ATTIVITÀ DA SVOLGERE:
A - Riporta il passo del memorandum che parte dalle parole "In questa situazione" e si chiude dopo "farlo, con tempismo.", trascrivendolo senza alcuna modifica.
B - Elenca tutte le espressioni che nel memorandum compaiono tra virgolette.
C - Rispondi alle domande seguenti in base al memorandum.
(i) Chi ha redatto il documento interno?
(ii) Con quale titolo verrà pubblicato il testo di Lafargue?
(iii) Dove è apparso il movimento radicale nominato nell'ultimo capoverso?

ESTRATTO DEL TESTO:
Leonardo delle Tenebre, Gennaio 1970

Documento interno, redatto da Mario Lippolis: intelligente proposta di intervento mediante la diffusione di testi classici, aggiornati. Il testo di Lafargue è Diritto all’ozio; idelogia del lavoro era un termine usato dai luddisti per indicare contro cosa lo pubblicavano, e il titolo con cui verrà edito sarà Storia di un incubo. (P.R.)

(intervento scritto, per la prossima riunione)

… nell’illusione che scripta maneant plus quam verba…

MEMORANDUM

La fine dell’autunno semifreddo apre un periodo di disorientamento per quella piccola massa di persone che dall’interno o con l’“appoggio” esterno e con l’“identificazione psicologica” hanno voluto illudersi sul suo carattere miracolosamente rivoluzionario.

Tutti i discorsi populisti e operaisti, dominanti nel “gauchisme” italiano entrano in crisi. Vedi il disorientamento e le incredibili gaffe dell’ultimo (speriamo) numero di Lotta Continua.

Naturalmente tutte le principali vedette non si scoraggeranno per così poco: sono già lì, v. l’opuscolo di Samonà e Savelli, a millantare vittorie e nello stesso tempo a spiegare ai loro creduli gregari perché le mirabolanti vittorie promesse non si sono realizzate.

C’è da giurarlo, tutto ciò non fa che confermare (che altro fa del resto la controrivoluzione da 50 anni?) che l’unico rimedio, e guarda un po’ l’unica via è… l’Organizzazione.

In questa situazione di disorientamento e di ripensamento (per quelli che non si sono ancora fatti privare di tale facoltà) si offre forse l’ultima e la migliore occasione di dare un immediato spicco e una particolare evidenza alle iniziative di pubblicazione che sono già in piedi – si fa per dire! – e che vengono, se opportunamente tagliate, assolutamente a proposito, con una coincidenza che probabilmente non si ripeterà più.

È cioè l’occasione di una pubblicazione di testi non conosciuti e non diffusi, che però non sia genericamente utile dal punto di vista teorico ma acquisti insieme il valore di un intervento diretto: due piccioni con una fava e formula nuova di editoria politica rivoluzionaria.

Occorre però deciderlo e… farlo, con tempismo.

Il testo (I) di Lafargue, Ideologia del lavoro. Storia di un incubo, opportunamente adattato all’attualità italiana deve servire e serve a sviluppare, anche se in forme talvolta ellittiche, il discorso contro il lavoro e la produzione, che già gruppi come Potere Operaio e Lotta Continua sono stati costretti ad accettare (e ciò rappresenta il loro unico interesse), ma nello stesso tempo a distruggere l’illusione, da essi condivisa, del carattere rivoluzionario del neo-sindacalismo salariale “contestativo-e-di-base” (Linea Agnelli-Fim-Espresso-Manifesto-Gauchisme trotzko-maoista vario). La fine di questo blocco recuperatore, (già realizzatosi durante il maggio, v. Charlety) di democratismo (consigli democratici di fabbrica) e rivendicazioni abusivamente presentate come rivoluzionarie è preliminare ad ogni sviluppo del movimento radicale apparso a Battipaglia e alla Fiat.

DATI ESTRATTI:
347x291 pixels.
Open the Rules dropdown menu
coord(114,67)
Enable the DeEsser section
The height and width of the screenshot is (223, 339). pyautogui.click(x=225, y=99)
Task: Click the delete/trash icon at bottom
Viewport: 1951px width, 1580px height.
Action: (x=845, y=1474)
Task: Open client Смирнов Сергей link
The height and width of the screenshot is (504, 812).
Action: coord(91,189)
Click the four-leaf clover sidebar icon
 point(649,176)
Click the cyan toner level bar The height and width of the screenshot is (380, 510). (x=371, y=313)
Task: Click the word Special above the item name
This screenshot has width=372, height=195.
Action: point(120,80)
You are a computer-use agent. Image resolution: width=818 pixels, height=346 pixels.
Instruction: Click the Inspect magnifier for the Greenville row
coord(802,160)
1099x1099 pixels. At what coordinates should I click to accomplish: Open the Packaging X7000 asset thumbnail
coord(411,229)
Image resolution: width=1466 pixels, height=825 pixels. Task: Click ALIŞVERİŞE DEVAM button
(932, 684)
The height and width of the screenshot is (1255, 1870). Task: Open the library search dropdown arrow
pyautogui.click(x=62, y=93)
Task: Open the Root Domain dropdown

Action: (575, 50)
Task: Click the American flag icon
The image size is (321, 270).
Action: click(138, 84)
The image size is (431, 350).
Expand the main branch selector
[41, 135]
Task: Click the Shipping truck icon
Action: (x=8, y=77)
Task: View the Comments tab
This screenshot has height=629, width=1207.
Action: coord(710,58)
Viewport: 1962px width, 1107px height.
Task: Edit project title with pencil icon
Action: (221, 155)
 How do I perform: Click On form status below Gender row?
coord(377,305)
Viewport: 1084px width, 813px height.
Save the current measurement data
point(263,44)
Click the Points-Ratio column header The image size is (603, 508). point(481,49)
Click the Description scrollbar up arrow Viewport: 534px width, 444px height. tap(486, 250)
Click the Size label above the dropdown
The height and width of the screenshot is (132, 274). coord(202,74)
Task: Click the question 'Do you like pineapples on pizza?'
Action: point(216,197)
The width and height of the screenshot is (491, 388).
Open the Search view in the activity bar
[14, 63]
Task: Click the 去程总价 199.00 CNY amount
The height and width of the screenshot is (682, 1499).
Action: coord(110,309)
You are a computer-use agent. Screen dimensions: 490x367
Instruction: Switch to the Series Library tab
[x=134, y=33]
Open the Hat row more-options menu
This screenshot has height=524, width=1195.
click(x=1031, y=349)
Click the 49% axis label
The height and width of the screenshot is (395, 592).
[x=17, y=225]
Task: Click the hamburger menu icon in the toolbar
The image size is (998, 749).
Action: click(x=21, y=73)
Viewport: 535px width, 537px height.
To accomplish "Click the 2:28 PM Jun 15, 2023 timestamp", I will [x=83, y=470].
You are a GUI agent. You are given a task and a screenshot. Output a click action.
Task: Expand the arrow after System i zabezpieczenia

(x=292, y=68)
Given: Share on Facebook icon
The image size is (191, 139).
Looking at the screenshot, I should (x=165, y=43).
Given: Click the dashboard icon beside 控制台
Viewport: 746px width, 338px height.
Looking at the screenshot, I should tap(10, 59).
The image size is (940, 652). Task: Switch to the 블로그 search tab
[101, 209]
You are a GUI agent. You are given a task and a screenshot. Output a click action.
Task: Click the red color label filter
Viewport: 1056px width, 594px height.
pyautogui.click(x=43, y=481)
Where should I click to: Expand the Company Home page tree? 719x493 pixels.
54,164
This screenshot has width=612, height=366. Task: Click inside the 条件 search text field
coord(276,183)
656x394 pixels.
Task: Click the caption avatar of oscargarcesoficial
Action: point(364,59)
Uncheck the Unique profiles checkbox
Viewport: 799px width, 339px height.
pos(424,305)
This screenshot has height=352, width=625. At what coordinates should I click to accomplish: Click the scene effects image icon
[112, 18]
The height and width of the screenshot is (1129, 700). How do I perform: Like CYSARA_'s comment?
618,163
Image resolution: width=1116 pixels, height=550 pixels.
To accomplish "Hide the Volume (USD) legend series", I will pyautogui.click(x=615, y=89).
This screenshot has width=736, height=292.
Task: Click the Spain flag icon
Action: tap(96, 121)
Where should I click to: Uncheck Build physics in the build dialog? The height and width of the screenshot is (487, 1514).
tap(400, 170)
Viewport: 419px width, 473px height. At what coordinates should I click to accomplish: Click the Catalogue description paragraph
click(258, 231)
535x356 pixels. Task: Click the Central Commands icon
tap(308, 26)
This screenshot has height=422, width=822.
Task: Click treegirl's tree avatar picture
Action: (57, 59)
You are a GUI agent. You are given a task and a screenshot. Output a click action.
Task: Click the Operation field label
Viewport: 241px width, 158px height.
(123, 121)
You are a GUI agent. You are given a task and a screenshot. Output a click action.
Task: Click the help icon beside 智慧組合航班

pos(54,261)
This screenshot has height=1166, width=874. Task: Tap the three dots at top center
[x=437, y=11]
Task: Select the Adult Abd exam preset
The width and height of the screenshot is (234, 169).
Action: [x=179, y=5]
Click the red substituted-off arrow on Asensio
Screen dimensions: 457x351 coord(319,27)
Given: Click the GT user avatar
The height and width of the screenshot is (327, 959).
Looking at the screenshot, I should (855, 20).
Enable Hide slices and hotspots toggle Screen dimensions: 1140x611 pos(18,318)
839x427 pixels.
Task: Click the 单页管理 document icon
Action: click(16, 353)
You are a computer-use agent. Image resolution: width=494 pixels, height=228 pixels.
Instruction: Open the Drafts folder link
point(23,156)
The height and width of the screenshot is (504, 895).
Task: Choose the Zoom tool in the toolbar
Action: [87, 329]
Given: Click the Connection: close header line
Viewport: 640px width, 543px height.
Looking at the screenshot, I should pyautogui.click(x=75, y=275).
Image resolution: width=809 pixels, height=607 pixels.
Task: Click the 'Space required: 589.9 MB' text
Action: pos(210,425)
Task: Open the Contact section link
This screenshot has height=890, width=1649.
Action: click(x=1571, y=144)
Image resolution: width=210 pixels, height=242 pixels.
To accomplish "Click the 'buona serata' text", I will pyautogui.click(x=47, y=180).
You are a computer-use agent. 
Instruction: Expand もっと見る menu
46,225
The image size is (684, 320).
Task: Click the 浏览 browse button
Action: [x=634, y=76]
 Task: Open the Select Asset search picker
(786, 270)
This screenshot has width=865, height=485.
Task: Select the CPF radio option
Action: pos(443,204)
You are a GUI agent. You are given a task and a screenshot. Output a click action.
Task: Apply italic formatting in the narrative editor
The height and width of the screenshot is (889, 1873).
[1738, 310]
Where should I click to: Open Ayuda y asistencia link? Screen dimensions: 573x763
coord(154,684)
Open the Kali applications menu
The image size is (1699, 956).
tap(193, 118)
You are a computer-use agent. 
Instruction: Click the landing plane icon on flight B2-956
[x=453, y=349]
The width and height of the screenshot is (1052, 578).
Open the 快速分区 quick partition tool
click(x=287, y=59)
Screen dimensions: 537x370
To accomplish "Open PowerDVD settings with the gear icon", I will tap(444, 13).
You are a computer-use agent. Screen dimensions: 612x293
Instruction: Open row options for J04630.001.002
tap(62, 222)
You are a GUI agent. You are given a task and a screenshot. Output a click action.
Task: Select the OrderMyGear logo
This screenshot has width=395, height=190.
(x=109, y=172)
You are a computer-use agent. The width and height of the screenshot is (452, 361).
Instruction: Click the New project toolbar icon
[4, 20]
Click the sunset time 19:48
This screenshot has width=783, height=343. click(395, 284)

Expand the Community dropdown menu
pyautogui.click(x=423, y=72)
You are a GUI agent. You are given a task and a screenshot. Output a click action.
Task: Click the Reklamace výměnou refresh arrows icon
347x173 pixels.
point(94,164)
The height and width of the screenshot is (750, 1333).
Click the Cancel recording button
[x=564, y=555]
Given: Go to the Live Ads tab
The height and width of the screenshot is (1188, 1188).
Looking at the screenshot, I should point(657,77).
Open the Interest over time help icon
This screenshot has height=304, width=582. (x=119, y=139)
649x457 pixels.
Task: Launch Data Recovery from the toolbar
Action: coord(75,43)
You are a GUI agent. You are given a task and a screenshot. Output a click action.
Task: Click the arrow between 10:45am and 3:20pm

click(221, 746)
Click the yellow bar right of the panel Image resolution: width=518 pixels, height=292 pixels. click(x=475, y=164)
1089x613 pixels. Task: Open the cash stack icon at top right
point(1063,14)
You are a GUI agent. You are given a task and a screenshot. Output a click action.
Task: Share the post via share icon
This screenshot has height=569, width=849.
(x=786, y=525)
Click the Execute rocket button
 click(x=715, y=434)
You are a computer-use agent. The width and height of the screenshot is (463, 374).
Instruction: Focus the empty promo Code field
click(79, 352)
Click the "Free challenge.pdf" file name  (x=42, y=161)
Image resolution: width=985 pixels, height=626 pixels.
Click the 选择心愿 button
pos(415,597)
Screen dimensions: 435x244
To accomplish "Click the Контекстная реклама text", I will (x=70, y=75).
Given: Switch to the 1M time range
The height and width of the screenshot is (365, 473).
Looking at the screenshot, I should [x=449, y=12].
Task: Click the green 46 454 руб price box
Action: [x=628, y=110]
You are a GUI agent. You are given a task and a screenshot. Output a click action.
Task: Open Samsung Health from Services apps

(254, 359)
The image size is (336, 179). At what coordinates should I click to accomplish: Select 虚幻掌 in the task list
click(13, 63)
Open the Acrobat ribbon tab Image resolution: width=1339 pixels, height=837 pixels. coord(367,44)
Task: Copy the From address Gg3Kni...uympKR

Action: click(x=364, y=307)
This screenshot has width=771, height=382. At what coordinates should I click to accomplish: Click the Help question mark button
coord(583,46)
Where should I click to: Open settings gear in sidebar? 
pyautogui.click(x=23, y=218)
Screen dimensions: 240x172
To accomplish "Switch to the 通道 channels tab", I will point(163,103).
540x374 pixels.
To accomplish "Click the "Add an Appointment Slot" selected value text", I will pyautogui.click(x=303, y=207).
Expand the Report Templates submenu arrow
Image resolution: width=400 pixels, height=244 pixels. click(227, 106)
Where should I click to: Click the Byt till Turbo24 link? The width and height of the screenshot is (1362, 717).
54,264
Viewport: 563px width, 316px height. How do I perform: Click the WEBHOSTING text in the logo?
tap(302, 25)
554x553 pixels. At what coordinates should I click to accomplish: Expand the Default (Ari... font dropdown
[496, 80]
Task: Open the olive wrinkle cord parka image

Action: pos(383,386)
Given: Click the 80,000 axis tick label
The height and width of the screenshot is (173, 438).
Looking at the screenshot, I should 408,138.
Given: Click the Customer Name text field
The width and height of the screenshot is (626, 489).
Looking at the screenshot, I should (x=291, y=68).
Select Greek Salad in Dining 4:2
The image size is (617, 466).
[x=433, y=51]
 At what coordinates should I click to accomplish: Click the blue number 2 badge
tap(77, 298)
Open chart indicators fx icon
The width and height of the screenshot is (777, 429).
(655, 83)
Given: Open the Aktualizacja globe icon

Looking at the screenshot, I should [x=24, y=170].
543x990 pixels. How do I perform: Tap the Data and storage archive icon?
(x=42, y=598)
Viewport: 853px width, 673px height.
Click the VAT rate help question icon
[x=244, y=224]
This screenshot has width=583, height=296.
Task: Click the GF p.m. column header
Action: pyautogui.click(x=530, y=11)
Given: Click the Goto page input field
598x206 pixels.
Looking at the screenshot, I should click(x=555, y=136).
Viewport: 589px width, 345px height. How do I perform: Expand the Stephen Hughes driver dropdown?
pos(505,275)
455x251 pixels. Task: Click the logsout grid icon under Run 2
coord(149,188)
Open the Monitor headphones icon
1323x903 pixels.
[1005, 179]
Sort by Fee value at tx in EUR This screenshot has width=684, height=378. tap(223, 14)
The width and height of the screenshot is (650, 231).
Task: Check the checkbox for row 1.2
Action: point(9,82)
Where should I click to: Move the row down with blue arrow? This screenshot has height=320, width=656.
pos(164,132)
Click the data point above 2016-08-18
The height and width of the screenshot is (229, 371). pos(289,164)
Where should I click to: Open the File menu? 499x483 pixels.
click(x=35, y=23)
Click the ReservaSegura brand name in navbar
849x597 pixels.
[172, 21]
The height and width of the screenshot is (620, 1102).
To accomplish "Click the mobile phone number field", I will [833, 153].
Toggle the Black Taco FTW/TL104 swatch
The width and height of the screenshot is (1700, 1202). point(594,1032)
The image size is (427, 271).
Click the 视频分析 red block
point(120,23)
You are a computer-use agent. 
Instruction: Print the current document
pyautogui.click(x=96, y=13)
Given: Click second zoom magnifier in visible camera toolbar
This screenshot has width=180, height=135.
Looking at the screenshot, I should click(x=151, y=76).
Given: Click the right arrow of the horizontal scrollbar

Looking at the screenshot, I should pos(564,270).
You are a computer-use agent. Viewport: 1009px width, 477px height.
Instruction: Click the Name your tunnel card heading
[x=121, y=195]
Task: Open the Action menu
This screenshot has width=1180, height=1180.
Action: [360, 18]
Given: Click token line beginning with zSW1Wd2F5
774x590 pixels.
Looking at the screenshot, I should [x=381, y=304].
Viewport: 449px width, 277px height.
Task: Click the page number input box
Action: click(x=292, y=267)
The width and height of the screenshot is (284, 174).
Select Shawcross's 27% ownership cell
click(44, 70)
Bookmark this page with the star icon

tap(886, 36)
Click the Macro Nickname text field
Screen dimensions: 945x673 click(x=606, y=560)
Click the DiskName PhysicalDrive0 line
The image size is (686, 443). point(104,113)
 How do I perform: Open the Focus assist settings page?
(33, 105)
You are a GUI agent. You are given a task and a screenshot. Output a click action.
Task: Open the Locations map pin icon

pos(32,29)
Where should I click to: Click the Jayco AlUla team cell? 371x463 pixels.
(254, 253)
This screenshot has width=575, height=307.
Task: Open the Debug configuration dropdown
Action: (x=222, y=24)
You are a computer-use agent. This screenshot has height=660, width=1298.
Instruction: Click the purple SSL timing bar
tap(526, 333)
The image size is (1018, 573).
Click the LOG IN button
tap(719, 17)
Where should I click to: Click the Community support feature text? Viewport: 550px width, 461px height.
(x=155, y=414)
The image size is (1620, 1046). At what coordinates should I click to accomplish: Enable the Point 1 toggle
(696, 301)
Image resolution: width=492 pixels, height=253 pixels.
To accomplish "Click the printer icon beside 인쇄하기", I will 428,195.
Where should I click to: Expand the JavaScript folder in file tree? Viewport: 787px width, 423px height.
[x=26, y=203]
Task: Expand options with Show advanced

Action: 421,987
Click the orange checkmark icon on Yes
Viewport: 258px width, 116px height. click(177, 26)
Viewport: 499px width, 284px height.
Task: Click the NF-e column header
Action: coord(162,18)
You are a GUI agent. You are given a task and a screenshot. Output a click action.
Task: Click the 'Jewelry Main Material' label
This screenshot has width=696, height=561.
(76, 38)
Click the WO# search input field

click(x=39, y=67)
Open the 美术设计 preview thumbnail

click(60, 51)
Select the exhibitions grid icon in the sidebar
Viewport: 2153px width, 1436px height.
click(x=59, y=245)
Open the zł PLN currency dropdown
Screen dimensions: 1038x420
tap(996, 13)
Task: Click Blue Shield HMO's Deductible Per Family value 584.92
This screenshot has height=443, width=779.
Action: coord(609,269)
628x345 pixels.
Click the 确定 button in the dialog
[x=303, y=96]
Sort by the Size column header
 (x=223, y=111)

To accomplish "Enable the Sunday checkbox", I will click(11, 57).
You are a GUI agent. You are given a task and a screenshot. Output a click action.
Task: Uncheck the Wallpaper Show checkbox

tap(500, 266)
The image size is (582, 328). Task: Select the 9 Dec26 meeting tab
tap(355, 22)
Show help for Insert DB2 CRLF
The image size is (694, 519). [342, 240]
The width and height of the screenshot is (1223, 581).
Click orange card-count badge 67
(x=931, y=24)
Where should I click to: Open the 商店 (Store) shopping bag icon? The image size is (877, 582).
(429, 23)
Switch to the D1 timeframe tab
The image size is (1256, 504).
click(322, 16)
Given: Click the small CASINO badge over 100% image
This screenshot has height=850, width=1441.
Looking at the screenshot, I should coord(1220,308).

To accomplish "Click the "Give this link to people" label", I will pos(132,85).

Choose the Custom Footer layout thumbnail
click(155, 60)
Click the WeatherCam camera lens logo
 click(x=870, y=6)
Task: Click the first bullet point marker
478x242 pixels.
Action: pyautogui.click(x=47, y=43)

RISPOSTE COMPLETE:
A -
In questa situazione di disorientamento e di ripensamento (per quelli che non si sono ancora fatti privare di tale facoltà) si offre forse l’ultima e la migliore occasione di dare un immediato spicco e una particolare evidenza alle iniziative di pubblicazione che sono già in piedi – si fa per dire! – e che vengono, se opportunamente tagliate, assolutamente a proposito, con una coincidenza che probabilmente non si ripeterà più.

È cioè l’occasione di una pubblicazione di testi non conosciuti e non diffusi, che però non sia genericamente utile dal punto di vista teorico ma acquisti insieme il valore di un intervento diretto: due piccioni con una fava e formula nuova di editoria politica rivoluzionaria.

Occorre però deciderlo e… farlo, con tempismo.

B -
appoggio
identificazione psicologica
gauchisme
contestativo-e-di-base

C -
(i) Mario Lippolis.
(ii) Storia di un incubo.
(iii) A Battipaglia e alla Fiat.